Téhéran a affirmé mercredi avoir rejeté un plan de cessez-le-feu américain, tout en poursuivant ses attaques contre Israël et les États du Golfe et en proposant ses propres conditions, notamment des réparations et le contrôle du détroit d'Ormuz.
L'Iran a rejeté mercredi un plan américain de pause dans la guerre et a lancé de nouvelles attaques contre Israël et les pays du Golfe, dont une qui a déclenché un énorme incendie à l'aéroport international du Koweït.
Press TV, la chaîne de télévision publique iranienne en langue anglaise, a cité un responsable anonyme qui a déclaré que Téhéran avait rejeté la proposition en 15 points de Washington.
"L'Iran a répondu négativement à une proposition américaine visant à mettre fin à la guerre imposée en cours", a déclaré ce responsable.
"La fin de la guerre interviendra lorsque l'Iran décidera qu'elle doit prendre fin, et non lorsque le président Trump envisagera sa conclusion."
Auparavant, deux responsables pakistanais avaient décrit la proposition de manière générale, affirmant qu'elle portait sur l'allègement des sanctions, le recul du programme nucléaire iranien, la limitation des missiles et la réouverture du détroit d'Ormuz, par lequel un cinquième du pétrole mondial est acheminé.

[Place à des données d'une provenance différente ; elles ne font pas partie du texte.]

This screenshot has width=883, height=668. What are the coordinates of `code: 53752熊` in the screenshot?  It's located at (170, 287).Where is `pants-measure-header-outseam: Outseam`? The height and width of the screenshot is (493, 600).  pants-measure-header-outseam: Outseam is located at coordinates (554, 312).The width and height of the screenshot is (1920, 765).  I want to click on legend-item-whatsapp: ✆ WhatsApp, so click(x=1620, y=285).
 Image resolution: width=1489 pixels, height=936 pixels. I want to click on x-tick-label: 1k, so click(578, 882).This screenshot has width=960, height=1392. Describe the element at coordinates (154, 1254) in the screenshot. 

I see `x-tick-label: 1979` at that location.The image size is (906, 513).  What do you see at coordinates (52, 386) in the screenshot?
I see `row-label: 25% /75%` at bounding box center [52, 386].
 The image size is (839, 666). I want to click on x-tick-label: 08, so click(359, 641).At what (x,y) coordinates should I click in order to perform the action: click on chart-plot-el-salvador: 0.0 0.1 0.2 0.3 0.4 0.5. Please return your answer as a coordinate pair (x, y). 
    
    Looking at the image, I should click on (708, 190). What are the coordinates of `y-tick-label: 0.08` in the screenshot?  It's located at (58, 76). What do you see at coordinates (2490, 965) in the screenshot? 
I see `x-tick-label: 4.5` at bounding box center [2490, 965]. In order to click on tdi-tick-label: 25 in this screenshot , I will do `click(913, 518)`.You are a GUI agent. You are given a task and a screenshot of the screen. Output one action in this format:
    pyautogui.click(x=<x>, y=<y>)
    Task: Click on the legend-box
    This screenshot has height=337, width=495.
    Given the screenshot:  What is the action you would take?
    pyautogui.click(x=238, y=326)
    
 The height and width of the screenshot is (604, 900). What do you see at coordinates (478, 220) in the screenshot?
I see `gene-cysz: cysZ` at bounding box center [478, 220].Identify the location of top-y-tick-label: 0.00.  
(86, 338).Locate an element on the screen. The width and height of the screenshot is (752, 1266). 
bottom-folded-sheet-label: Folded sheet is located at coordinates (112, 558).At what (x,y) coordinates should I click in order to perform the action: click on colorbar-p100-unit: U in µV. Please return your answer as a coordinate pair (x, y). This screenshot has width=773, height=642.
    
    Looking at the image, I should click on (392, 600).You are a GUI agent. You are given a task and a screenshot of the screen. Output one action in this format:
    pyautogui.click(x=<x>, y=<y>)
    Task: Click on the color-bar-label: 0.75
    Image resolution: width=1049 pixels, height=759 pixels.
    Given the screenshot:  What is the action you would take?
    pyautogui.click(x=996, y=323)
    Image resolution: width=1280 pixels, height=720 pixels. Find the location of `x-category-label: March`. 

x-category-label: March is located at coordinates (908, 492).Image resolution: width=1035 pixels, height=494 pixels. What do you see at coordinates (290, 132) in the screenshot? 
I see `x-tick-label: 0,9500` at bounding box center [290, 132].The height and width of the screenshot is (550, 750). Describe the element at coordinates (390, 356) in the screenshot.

Un fonctionnaire égyptien participant aux efforts de médiation a qualifié cet accord de "complet" et a déclaré qu'il comprenait également des restrictions sur le soutien de l'Iran à des groupes armés.
Les médiateurs font pression pour que l'Iran et les États-Unis s'entretiennent en tête à tête, peut-être dès vendredi au Pakistan, ont déclaré les responsables égyptiens et pakistanais.
Donald Trump a déclaré que les États-Unis étaient "en négociations en ce moment" et que les participants comprenaient l'envoyé spécial Steve Witkoff, son gendre Jared Kushner, le secrétaire d'État Marco Rubio et le vice-président JD Vance.
Il n'a pas révélé avec qui ils étaient en contact en Iran, mais a déclaré que "l'autre côté, je peux vous le dire, ils aimeraient faire un accord."
La contre-proposition de l'Iran
Press TV a présenté le plan en cinq points du responsable qui a rejeté la proposition américaine.
Ce plan comprend l'arrêt des assassinats de dirigeants iraniens, des moyens pour s'assurer qu'aucune autre guerre ne soit menée contre l'Iran, des réparations pour la guerre, la fin des hostilités et "l'exercice par l'Iran de sa souveraineté sur le détroit d'Ormuz".
Ces mesures, en particulier les réparations et le maintien de l'étranglement du détroit d'Ormuz, seront probablement inacceptables pour la Maison Blanche, car l'approvisionnement en énergie dans le monde entier reste affecté par la guerre.
Toute discussion entre les États-Unis et l'Iran se heurterait à des difficultés monumentales, et l'on ne sait pas non plus qui, au sein du gouvernement iranien, a le pouvoir de négocier ou serait disposé à le faire, Israël ayant juré de continuer à tuer les dirigeants du pays.
Téhéran a déclaré qu'il restait très prudent avec les États-Unis, qui ont lancé des frappes sur l'Iran à deux reprises sous l'administration Trump, y compris les frappes du 28 février qui ont déclenché la guerre actuelle qui entrera ce weekend dans son deuxième mois.
"Nous avons une expérience assez catastrophique de la diplomatie américaine", a déclaré Esmail Baghaei, porte-parole du ministère iranien des Affaires étrangères, à India Today mardi.